Interessante…
Dei-me conta de que algumas imagens que vejo evocam sons. Algo como não ser possível apenas vê-las – fico a escutá-las, também, como se fossem, imagem e som, indissociáveis.
A imagem de um feixe de raios a rasgar os céus me traz trovoadas;
A imagem de um bebê de boca aberta e corpo retorcido ao nascer me traz o choro;
A imagem de um badalo encontrando o corpo do sino me traz sua possível nota musical;
Aliás, notas musicais sempre me chegam ao ver fotos de instrumentistas em ação, cada uma com o timbre do instrumento ali apresentado.
A imagem de uma cachoeira me traz a melodia das águas;
A imagem de um remador me traz a melodia das águas ritmada pela mão humana;
A imagem de um liquidificador ligado me traz a antimelodia;
Aliás, o meio líquido em turbilhão traz algo de perturbador, de sinistro. Uma demonstração de força, tipo o mar a desdenhar de nossa dimensão.
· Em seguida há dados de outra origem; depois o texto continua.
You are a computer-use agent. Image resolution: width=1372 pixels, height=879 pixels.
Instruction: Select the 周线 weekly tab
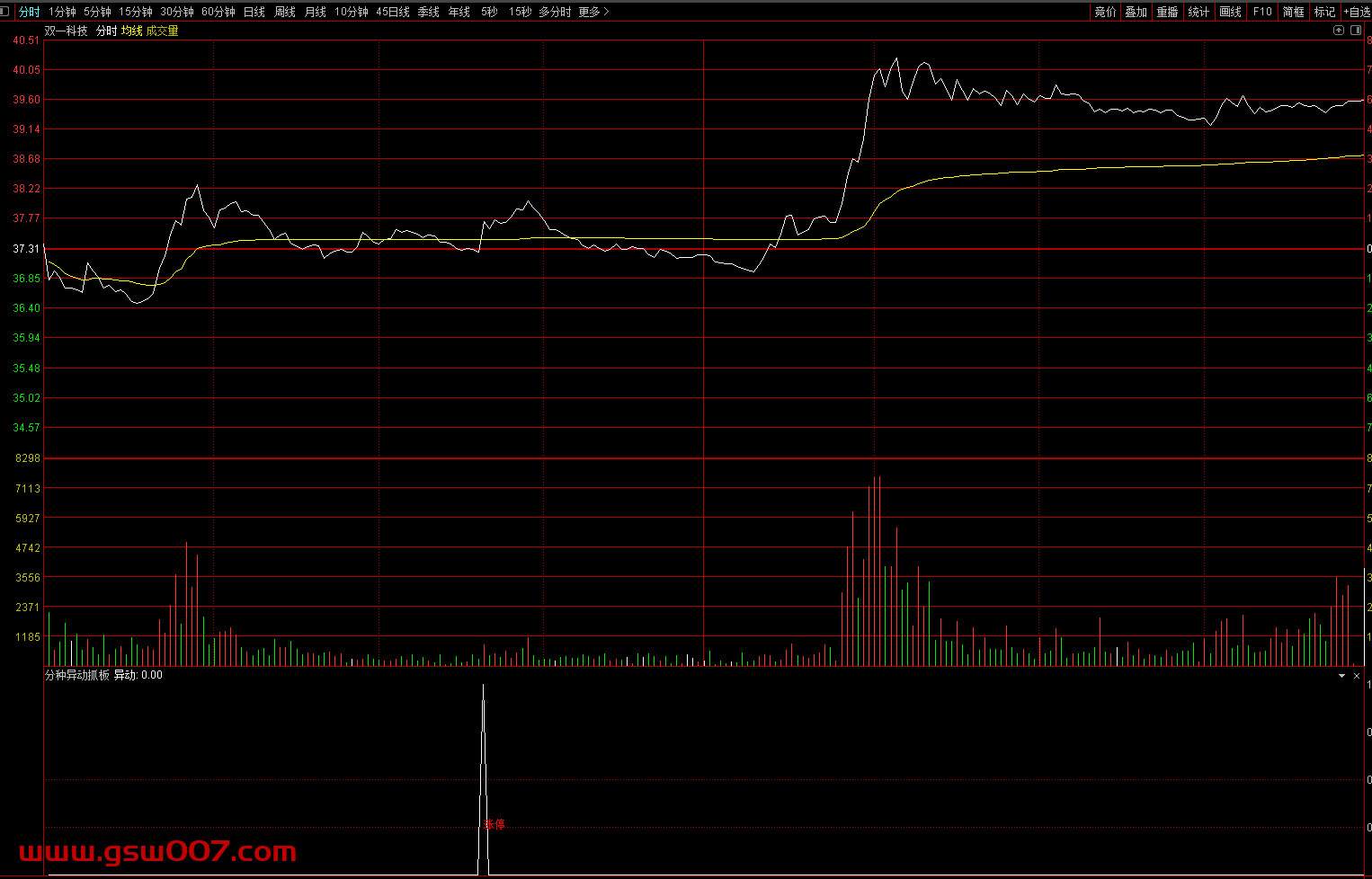tap(285, 12)
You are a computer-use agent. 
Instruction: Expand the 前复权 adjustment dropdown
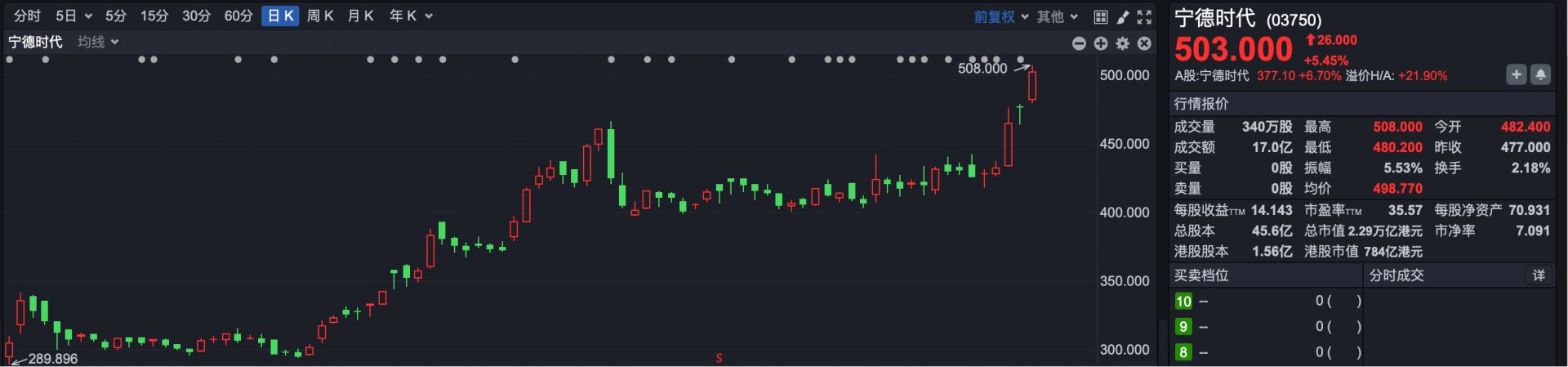coord(1001,16)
A imagem de uma ambulância me traz a sirene;
A imagem de um monitor multiparamétrico de sinais me lembra seus bips;
A imagem de um rosto contorcido me traz seus gemidos;
Aliás, a batalha da humanidade pela vida produz sons e imagens ora desesperados, ora de salvação. Sempre serão pedidos de alerta a chamar nossa urgente atenção à fragilidade da existência.
A imagem da minha filha dormindo me traz o silêncio da paz;
A imagem do meu amor dormindo me traz o silêncio da felicidade;
As imagens do alvorecer me trazem os suaves sons que o sol despertará ao meu redor;
Aliás, acordar antes do sol, antes da casa, antes de minhas meninas, será sempre um resgate de doçura a prometer resistência aos sons que um dia venham a me atemorizar, perturbar, afligir.
Interessante…
Dei-me conta de que passar cinco dias de silêncio em um ouvido – felizmente por nada grave e já sanado – fez com que eu antecipasse a surdez que ainda virá e me forçará a escutar também pelos olhos.